The Department of Justice has filed a lawsuit against Arizona after a two-week standoff between protestors and construction crews building a border wall made of shipping containers. The case asks for “immediate injunctive relief prohibiting” the state from continuing work on the wall, which federal officials say is being built on federal land without required permits.
“Arizona has unlawfully and without authority failed to remove the shipping containers from lands owned by the United States or over which the United States holds easements, thereby damaging the United States,” the complaint reads.
The lawsuit follows months of tension between Gov.

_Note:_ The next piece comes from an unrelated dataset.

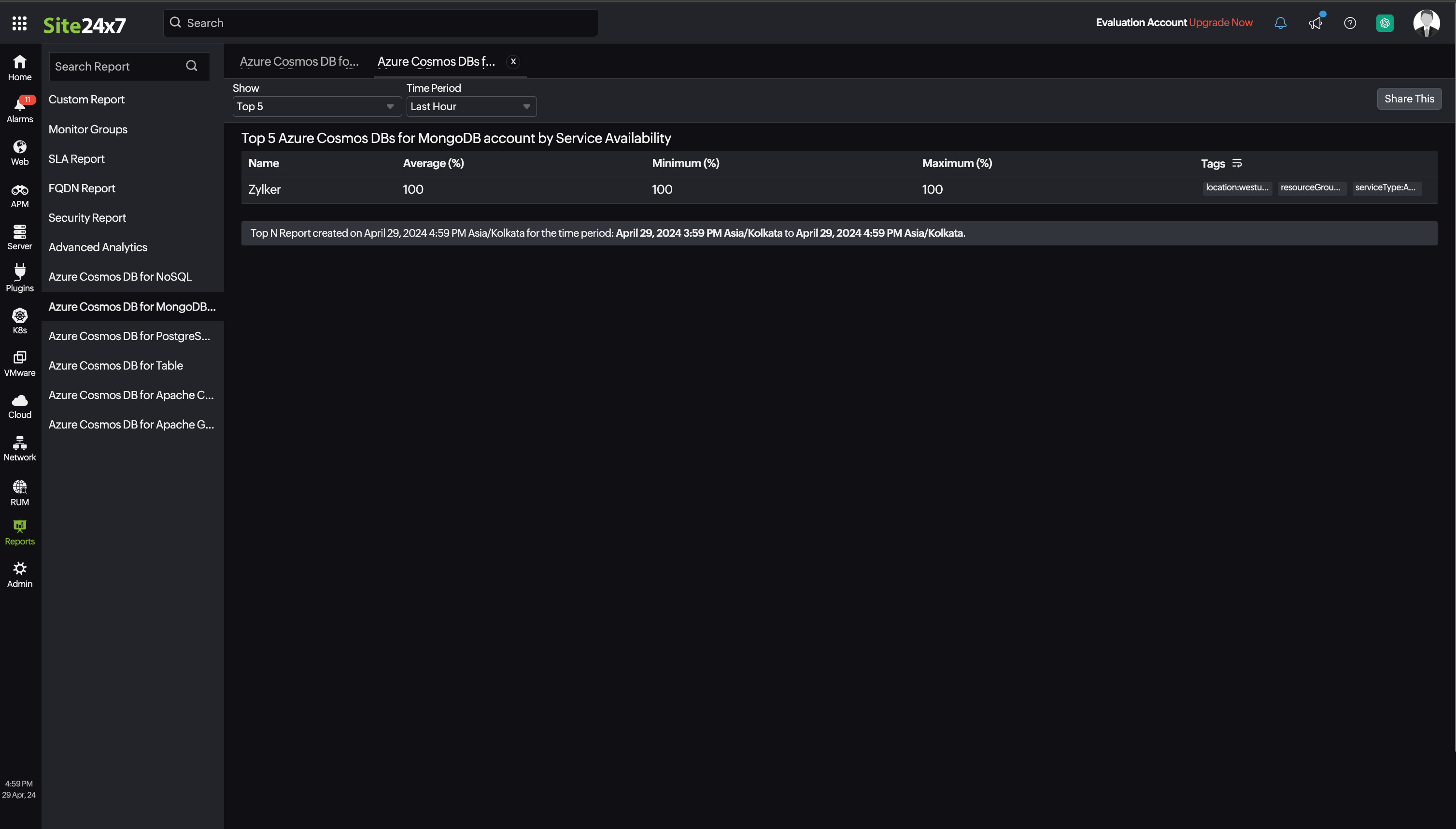The image size is (1456, 829).
Task: Toggle the Tags column filter
Action: point(1237,163)
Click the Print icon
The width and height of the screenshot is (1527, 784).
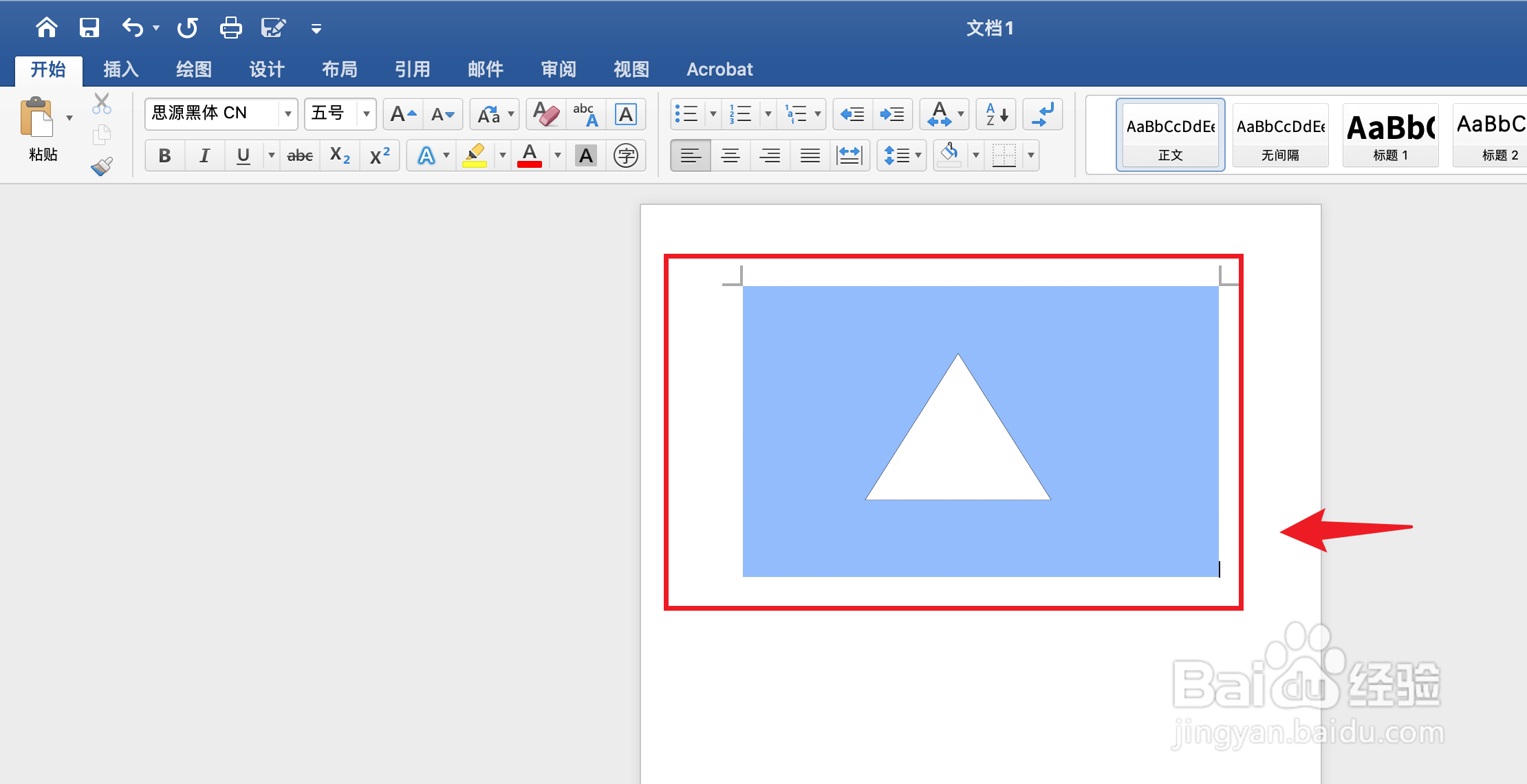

Doug Ducey’s office and feral agencies, including the U.S. Forest Service and the Department of the Interior, which oversee public land on which the barrier is being built.
In August, Ducey issued an executive order directing the Arizona Department of Emergency and Military Affairs to fill gaps in the existing border wall in Yuma County using shipping containers. In October, Ducey sued federal officials who head the agencies overseeing public land. The federal government asked that the lawsuit be dismissed.
Recently, Ducey’s office told the Justice Department in a letter that Arizona “stands ready to cooperate with the federal government on construction of a border wall and always has been.” The letter indicated work had been paused.
“This should be the beginning of the end of Doug Ducey’s lawless assault on protected national forestlands and endangered wildlife,” Russ McSpadden, Southwest conservation advocate at the Center for Biological Diversity, said in an emailed statement. “Ducey is spending his last days in office wasting millions of taxpayer dollars dumping toxic railcars on some of the most beautiful, biodiverse lands in Arizona. We’re hopeful that a judge will quickly stop this heartless, reckless PR stunt.”
The wall violates the Clean Water Act in the Coronado National Forest near its construction. Dr. Robin Silver with the Center for Biological Diversity said suing is necessary because the federal complaint against Ducey’s office does not require the building to stop immediately. Shipping containers are damaging waterways, and essential habitats and crossings for endangered species are at risk.
Demonstrators have said they will not leave their protest site until the containers are removed, even if it means camping in tents in below-freezing temperatures through the upcoming holidays.